I'm not sure that's possible, and I'm wondering if that's the way to go, or if there exists a better way of doing that.
I'll create a toy example to expose what I'm looking for.
Suppose I have people of different nationalities. I'm creating a class for each nationality and this classes all have a method greeting.
class French:
def greeting(self):
print("Bonjour")
class English:
def greeting(self):
print("Hello")
class Spanish:
def greeting(self):
print("Hola")
Of course this could be done having a single class Person and using conditionals inside the method greeting, but we can imagine the function greeting being more complex than that and justifying having a class for each Nationality.
You could also imagine all this Nationalities being in reality a child class of a class Person and overriding the method greeting
to output their own language.
Now, imagine I another feature, like "Sport" which then I also create different classes for the different sports.
class Football:
def sport(self):
print("Football")
class Tennis:
def sport(self):
print("Tennis")
class Golf:
def sport(self):
print("Golf")
Again, instead of having a single class Sport, imagine the function sport is more complex, and different classes are justified. Or we we can imagine all this classes being children of a general class Sport and overriding the method sport.
Now, I want a class that inherits both from a Nationality and a Sport.

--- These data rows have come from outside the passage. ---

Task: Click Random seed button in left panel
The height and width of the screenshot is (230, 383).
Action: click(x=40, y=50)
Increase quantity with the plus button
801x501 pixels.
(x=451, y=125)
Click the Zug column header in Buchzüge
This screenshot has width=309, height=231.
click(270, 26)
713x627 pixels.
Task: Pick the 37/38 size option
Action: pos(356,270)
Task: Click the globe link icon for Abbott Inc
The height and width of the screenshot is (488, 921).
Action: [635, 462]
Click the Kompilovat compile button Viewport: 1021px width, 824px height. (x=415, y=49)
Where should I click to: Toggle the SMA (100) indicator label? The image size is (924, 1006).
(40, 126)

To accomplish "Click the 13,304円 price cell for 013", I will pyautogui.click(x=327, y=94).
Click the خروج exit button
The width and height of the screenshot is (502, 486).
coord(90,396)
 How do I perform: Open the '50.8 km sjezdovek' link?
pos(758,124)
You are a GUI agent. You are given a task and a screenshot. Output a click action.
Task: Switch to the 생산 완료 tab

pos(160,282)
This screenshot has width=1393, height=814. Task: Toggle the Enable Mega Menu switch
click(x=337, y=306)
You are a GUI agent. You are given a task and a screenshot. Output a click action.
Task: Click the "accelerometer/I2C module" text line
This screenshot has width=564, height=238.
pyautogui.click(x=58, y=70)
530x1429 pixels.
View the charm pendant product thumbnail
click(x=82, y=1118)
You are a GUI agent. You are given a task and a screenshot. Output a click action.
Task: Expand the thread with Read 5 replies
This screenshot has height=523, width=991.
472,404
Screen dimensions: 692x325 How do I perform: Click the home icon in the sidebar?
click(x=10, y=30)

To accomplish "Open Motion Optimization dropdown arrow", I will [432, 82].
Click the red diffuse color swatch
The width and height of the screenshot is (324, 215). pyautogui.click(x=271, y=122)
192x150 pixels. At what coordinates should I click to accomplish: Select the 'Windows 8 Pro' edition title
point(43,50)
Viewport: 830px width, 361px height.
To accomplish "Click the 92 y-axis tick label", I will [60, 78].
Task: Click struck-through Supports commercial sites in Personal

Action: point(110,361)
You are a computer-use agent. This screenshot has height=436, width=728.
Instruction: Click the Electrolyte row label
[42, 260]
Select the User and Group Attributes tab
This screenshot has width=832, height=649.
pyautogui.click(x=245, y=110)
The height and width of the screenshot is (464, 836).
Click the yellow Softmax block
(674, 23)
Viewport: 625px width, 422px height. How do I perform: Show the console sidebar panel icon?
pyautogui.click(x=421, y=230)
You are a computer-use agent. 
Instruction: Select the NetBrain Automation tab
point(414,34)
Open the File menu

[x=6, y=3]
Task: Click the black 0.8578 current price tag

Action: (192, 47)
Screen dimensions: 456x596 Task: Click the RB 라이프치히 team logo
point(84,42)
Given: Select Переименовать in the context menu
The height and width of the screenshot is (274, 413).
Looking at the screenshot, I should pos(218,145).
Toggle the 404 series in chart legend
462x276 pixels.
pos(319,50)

This class will not add new methods or attributes, it just inherits from two classes, so it has it's own greeting and sport.
I can create a class FrenchFootball with inherits both from French and Football.
class FrenchFootball(French, Football):
pass
I can now instantiate this class and it will have both a method greeting
and a method sport
foo = FrenchFootball()
foo.greeting() # Bonjour
foo.sport() # Football
Now, here's the question:
The child class, doesn't need to add any attributes or methods, it just links a Nationality with a Sport so the resulting instance says Bonjour and likes Football.
However, in order to create such an instance, I have to define a class FrenchFootball that just inherits both classes.
If I want all combinations of this toy example I need to define 9 child classes, so I can instantiate them by their name
Question:
Is there a way I can instantiate foo to be an English Tennis without having to code a class EnglishTennis?
You can imagine that having 10 sports and 20 Nationalities makes creating those child link classes a nightmare.
I would like something like (pseudocode)
foo = new Class(English, Tennis)
That basically tells python: I want an instance of an empty class that inherits English and Tennis, but I don't really have coded an EnglishTennis class. I'm defining the inheritances when instantiating the class.
def makeClass(lang, sport):
/_class Combo(lang, sport):
/__pass
/_return Combo
(I've had to use underscores rather than actual indentation here). Ideally, the function would cache already-created combinations, rather than recreating the classes.